▶ _Assignment 1_
In the article on the Arizona Corporation Commission race, who was the only "no" vote on the 2017 Arizona Public Service Co. rate hike?
▶ _Assignment 2_
Reproduce the article on the Arizona Corporation Commission race verbatim from "Commissioner Lea Marquez" to "ballot in November.".

▶ _Selected extract_
+---+

Democratic control of the Arizona Corporation Commission could become a reality after multiple Republican candidates failed to make the ballot.
Just two years ago, the commission was made up of five Republicans before Sandra Kennedy, a Democrat, received the most votes in the 2018 election cutting the deficit to 4-1 in favor of Republicans.
Now, with Chairman Bob Burns reaching term limits and two additional seats open Democrats may have a good shot at picking up one or two seats, the latter scenario giving them a majority in the state’s fourth branch of government.
Six Republicans and three Democrats filed more than the minimum amount of signatures before the early-April deadline, but two Republicans are no longer in the running and three others are sitting in limbo dealing with legal challenges to their signatures pending at the Arizona Supreme Court.
Sen. David Farnsworth, R-Mesa, was the first to fall as he opted to withdraw his candidacy instead of going through with his signature challenge hearing.
Nick Myers, a political newcomer, was also tossed off the ballot as of May 4 when a Maricopa County Superior Court judge ruled he was nearly 200 valid signatures shy of the minimum requirement of
6,663.
Commissioner Boyd Dunn lost the challenge to his nominating petition, due in part to an 18-year-old woman who confessed to forging 100 signatures. A judge ruled all 166 that she collected were deemed invalid. But what really put him under was a decision to consolidate two challenges into one. Dunn would have survived each challenge as a standalone, which is the reason he decided to appeal. An incumbent failing to make the ballot is a rarity in Arizona politics.
And if Dunn fails to make the ballot, there will be no commissioners left from the 2017 Arizona Public Service Co. rate hike. Tom Forese lost in the 2018 primary, Doug Little resigned for a role in the U.S. Department of Energy in late-2017, Andy Tobin became the director of the Arizona Department of Administration last year and Burns terms out, but was the only “no” vote on the hike.
Kim Owens, a public relations executive who has done some work for Pinnacle West, APS’s parent company, in the past, and Eric Sloan, who chaired an independent expenditure committee the utility used to funnel money to three Republican candidates in 2016, both won their challenges, but the people who were trying to get them to fall short of the signature requirement appealed the decisions to the Supreme Court.
Owens just made it with eight valid signatures over the minimum, while Sloan, who was fired from the Arizona Department of Gaming for singing slavery-related songs when he passed the desk of black co-workers, among other harassment claims, passed with a higher margin, but the two are still in limbo waiting on a group of justices to decide their ultimate fates.
Commissioner Lea Marquez Peterson is the only Republican who can patiently wait for the August primary along with the three Democrats hoping to flip the Corporation Commission from Republican hands.
Bill Mundell, who served on the commission as a Republican until 2009 and has since run three times as a Democrat, is giving it another go alongside Tolleson Mayor and former legislator Anna Tovar and Shea Stanfield, a former member of the Cave Creek Town Council. All three will automatically be on the general election ballot in November.
For the Republicans, who are hoping to not concede an extra seat to Democrats, there’s no telling if they will team up on the ballot to capitalize on votes.

+---+

▶ _Data records_
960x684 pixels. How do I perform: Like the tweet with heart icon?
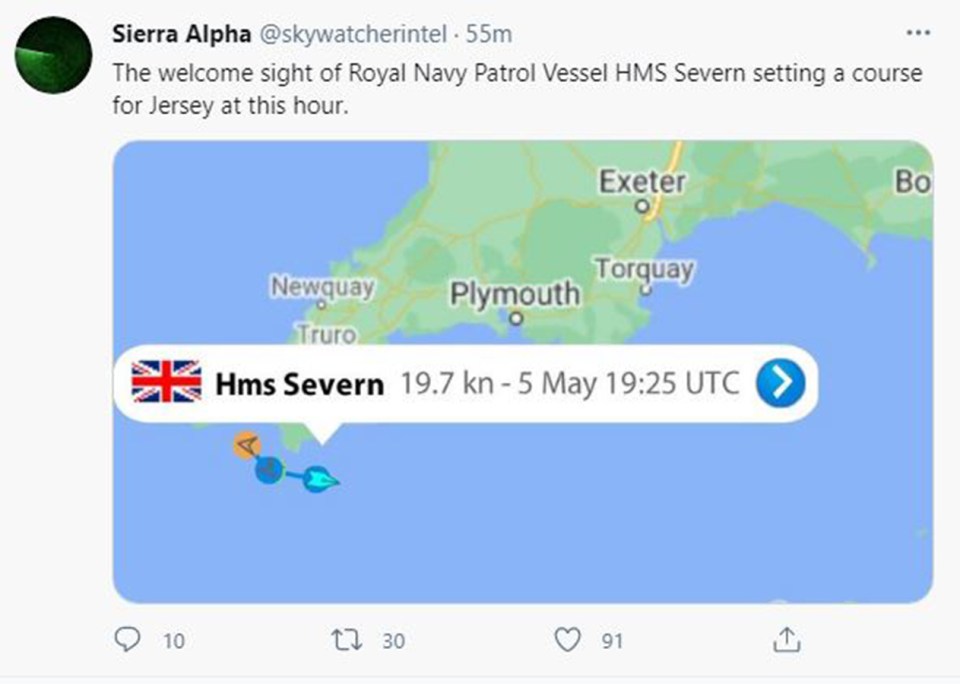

+---+

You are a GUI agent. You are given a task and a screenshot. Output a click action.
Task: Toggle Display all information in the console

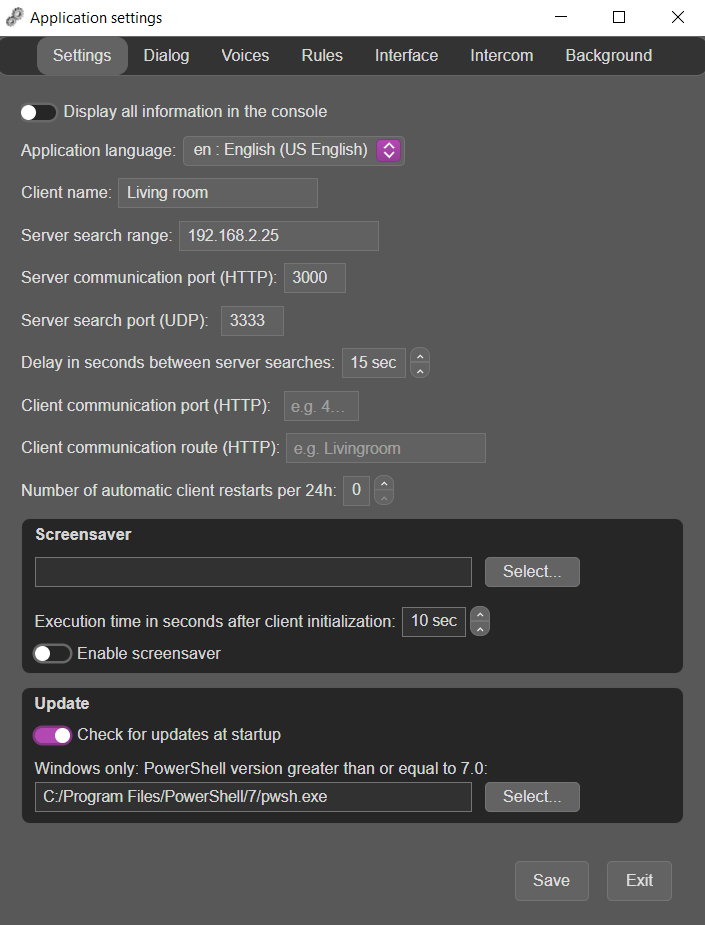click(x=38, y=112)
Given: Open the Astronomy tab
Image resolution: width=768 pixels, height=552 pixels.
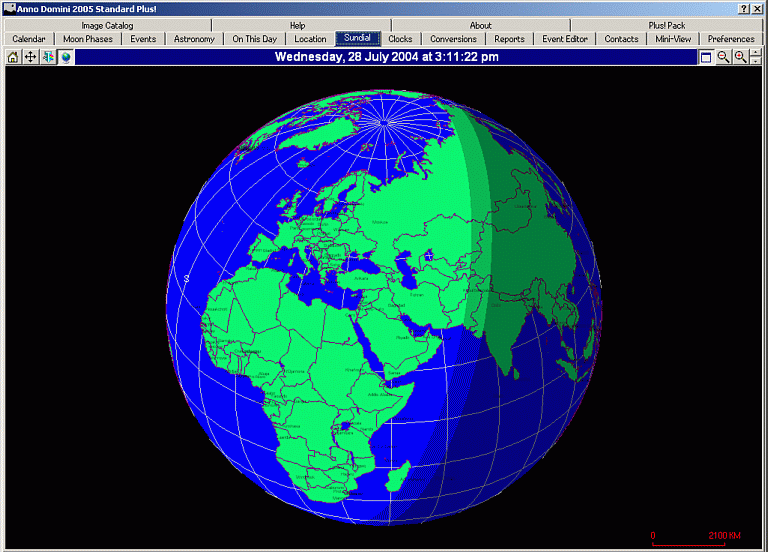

+---+

▶ _Task response 1_
Bob Burns

▶ _Task response 2_
Commissioner Lea Marquez Peterson is the only Republican who can patiently wait for the August primary along with the three Democrats hoping to flip the Corporation Commission from Republican hands.
Bill Mundell, who served on the commission as a Republican until 2009 and has since run three times as a Democrat, is giving it another go alongside Tolleson Mayor and former legislator Anna Tovar and Shea Stanfield, a former member of the Cave Creek Town Council. All three will automatically be on the general election ballot in November.